The patient then practices Moment to Moment and Intensive paradoxical relaxation. With the first, the patient is asked to tune into his body as many as 50 times a day. Sometimes, a specialized pager goes off to remind him/her to relax his pelvic floor. In the Intensive mode, the client practices two sessions of 30-45 minutes of deeper states of relaxation per day. As the authors acknowledge, though Jacobson vehemently did not, these forms of relaxation are similar to states achieved through yoga and meditation, certainly familiar to the audience reading this review.
So much of this book, in fact, is familiar to SI practitioners. One chuckles when the authors discuss the possibility, for example, of unexpected emotions arising during myofascial work. Or, shades of the 60’s, the description of chronic pelvic pain as occurring with pelvic muscles are “up” and “tight.” In fact, so much of this book is familiar to structural integration practitioners, it would be easy to dismiss this book as “been there, done that” and move on to more captivating literature. And that would be a mistake.

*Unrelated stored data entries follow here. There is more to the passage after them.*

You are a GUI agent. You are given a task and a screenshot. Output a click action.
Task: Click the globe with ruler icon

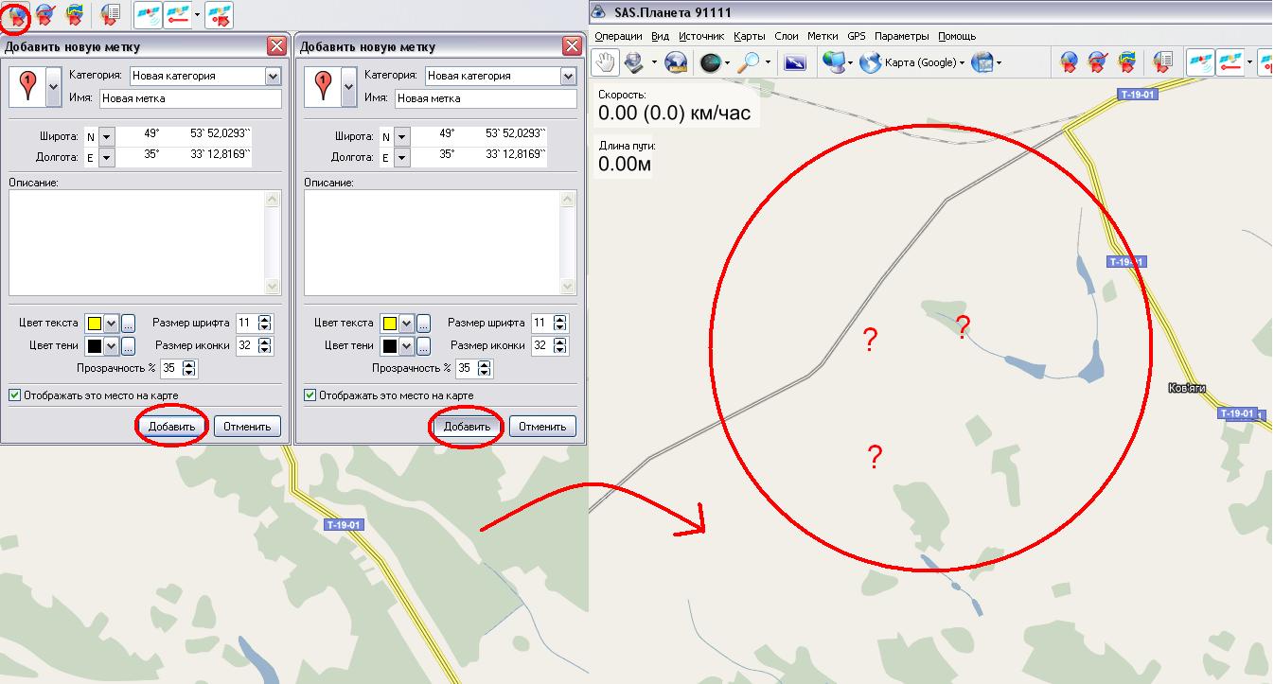676,62
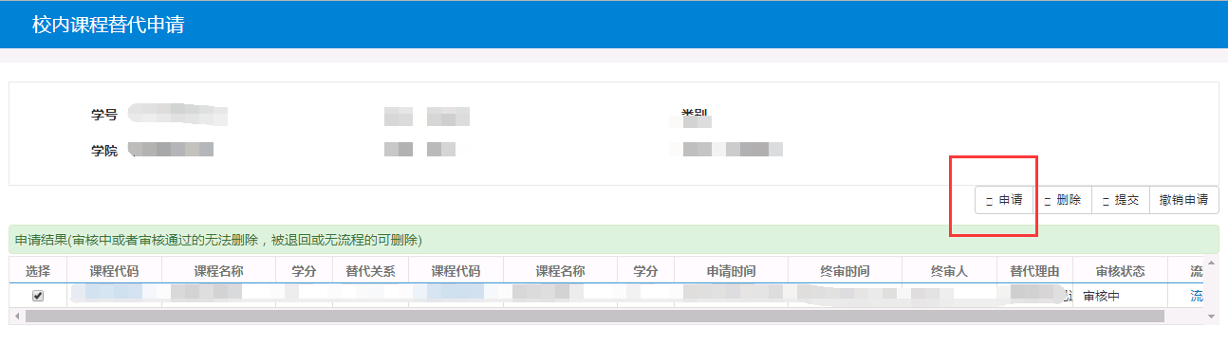Click the 校内课程替代申请 page title
This screenshot has height=363, width=1228.
[x=108, y=26]
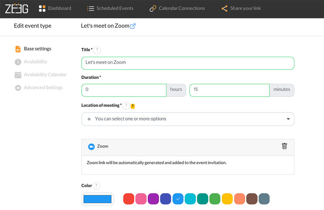Viewport: 324px width, 210px height.
Task: Click the dropdown arrow for meeting location
Action: pos(288,119)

This book is a bridge between the medical community and the structural integration community. Our attitudes about structure, our concern for myofascial continuity, and our espousal of connection and intimacy with the body are embedded in this book. While our community does not practice intra pelvic work, everything about our approach and thinking is in line with the protocol proposed in this book. In a response to an e-mail, David Wise said that he had received about 40 SI sessions, but not specifically for the problem he had, and that when a myofascial therapist is not available, he recommends Rolfing, i.e., structural integration.
Though as practitioners we will not find anything astoundingly new or dramatic in this book, our clients might. For a potential client that has suffered interminably from pelvic pain, rounds of antibiotics, and seemingly nowhere to turn, this book will seem a godsend. It is obvious from the book’s easy style and concluding chapters of testimony from patients, that it was written for the patient first and for the professional second. A visit to http://www.pelvic painhelp.com /, the website supporting this protocol, will attest to the positive results for many patients, who have, in their healing process, discovered this book and then brought it to the attention of their physicians (another testament to how the internet is not only educating the public but also their doctors). For many, this protocol may result in fundamental lifestyle changes and, for some, profound personal transformations, hallmarks of our work as well.
This book is a point of reference and an opportunity to position our work within the mainstream. For that reason I recommend that the book be purchased and take its proper place on your bookshelf. Despite the fact that Rolfing is mentioned only once, as one of many supporting modalities, one can hear, somewhere in the bowels of this book, the relentless truth of Dr. Rolf’s ideas and vision.